Norway’s $850 billion sovereign wealth fund, the world’s biggest, is reviewing risk in Russia, where it has “significant” holdings, Chief Executive Officer Yngve Slyngstad said.
“We observe that there’s a different risk profile,” Slyngstad told reporters in Oslo yesterday, after testifying to lawmakers on the fund’s investment strategy. “We are at any given time also considering conditions that have dimensions of geopolitics and geopolitical risk.”
Russia unexpectedly raised interest rates yesterday as policy makers in Moscow struggle to stop capital flowing out of the country amid western condemnation of a standoff with Ukraine. The rate rise followed a downgrade by Standard & Poor’s, which cut Russia’s credit rating one step to BBB-, one level above junk. S&P cited the tense situation between Russia and Ukraine, which it said could spur significant outflows and “undermine already weakening growth prospects.”
The benchmark Russian Micex index has slid 15 percent this year, while the Ruble is the worst performing currency among developing nations this year after the Argentinian peso.
Norway’s wealth fund held 22 billion kroner ($3.7 billion) in Russian stocks at the end of last year and 25 billion kroner in the country’s corporate and government bonds, according to its annual report.
“We have significant investments in Russia,” Slyngstad said.
Norway’s biggest bank, DNB ASA, said yesterday it’s selling its Russian operations after its business there failed to live up to its predictions. JSC Commercial Bank DNB Bank will be sold to Asokerco Trading Limited LLC, owned by the majority shareholder in B&N Bank JSC, Mikail Shishkhanov, DNB said.
The wealth fund, which reports first-quarter results on April 30, returned 15.9 percent in 2013, after rising 13.4 percent the year before, it said Feb. 28. Its stock holdings returned 26.3 percent, while bond investments climbed 0.1 percent. Real estate investments gained 11.8 percent.

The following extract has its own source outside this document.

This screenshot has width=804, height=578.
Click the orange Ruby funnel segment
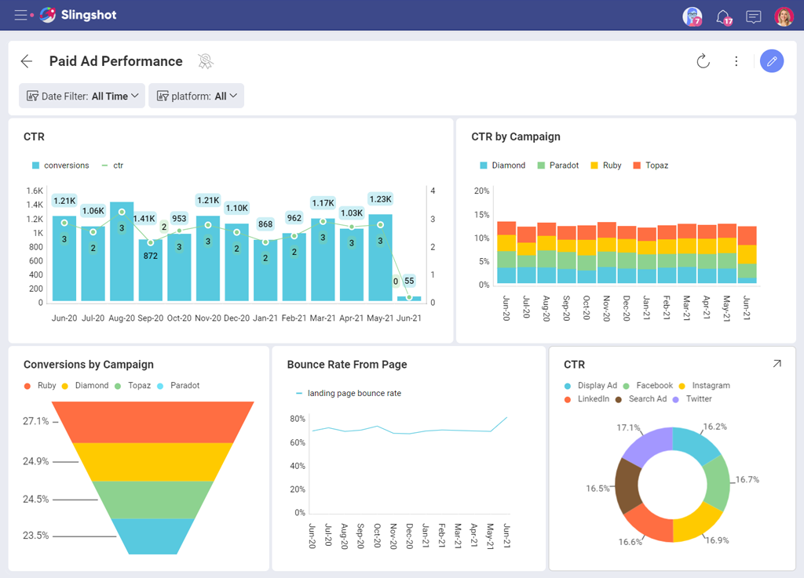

The fund has sought to shift its holdings to capture more global growth, and has steered investments away from Europe as emerging markets in Asia and South America increase their share of the world economy.
“What’s happened over the last two years is that there’s been a dawning crisis, at least a challenging situation, in emerging markets,” Slyngstad said. “The question that’s been in the market for a long time is whether several possible countries, China for example, have challenges. What we’ve said is that we still look positively on the situation in general, but that we have to be prepared for a market correction when we’ve had such a significant rise in stock markets over several years.”
The fund has failed to meet a 4 percent real return target, on average, since the late 1990s. Over the past five years it has returned an annual 9.74 percent, on average.
Parliament is questioning the fund’s highest-ranking officials after local media reports questioned whether the state-run investor followed its mandate when it bought into Formula One ahead of a planned initial public offering. The fund can only buy private equity if a company is planning to sell shares to the public. The IPO was subsequently canceled and its chief executive is now mired in a corruption probe.
The decision to buy a stake in Formula One before a planned listing was based on an assessment that an investor can get a “considerably better” price at that point rather than waiting until “afterwards once everyone has been there,” Slyngstad said. “We have had full openness on this investment all along.”
Norway, western Europe’s biggest oil and gas producer, channels its fossil-fuel income into the wealth fund to shield the $500 billion economy from overheating. The investor got its first capital in 1996, added stocks in 1998, emerging markets in 2000 and real estate in 2011. The government is allowed use the targeted 4 percent return to plug budget deficits.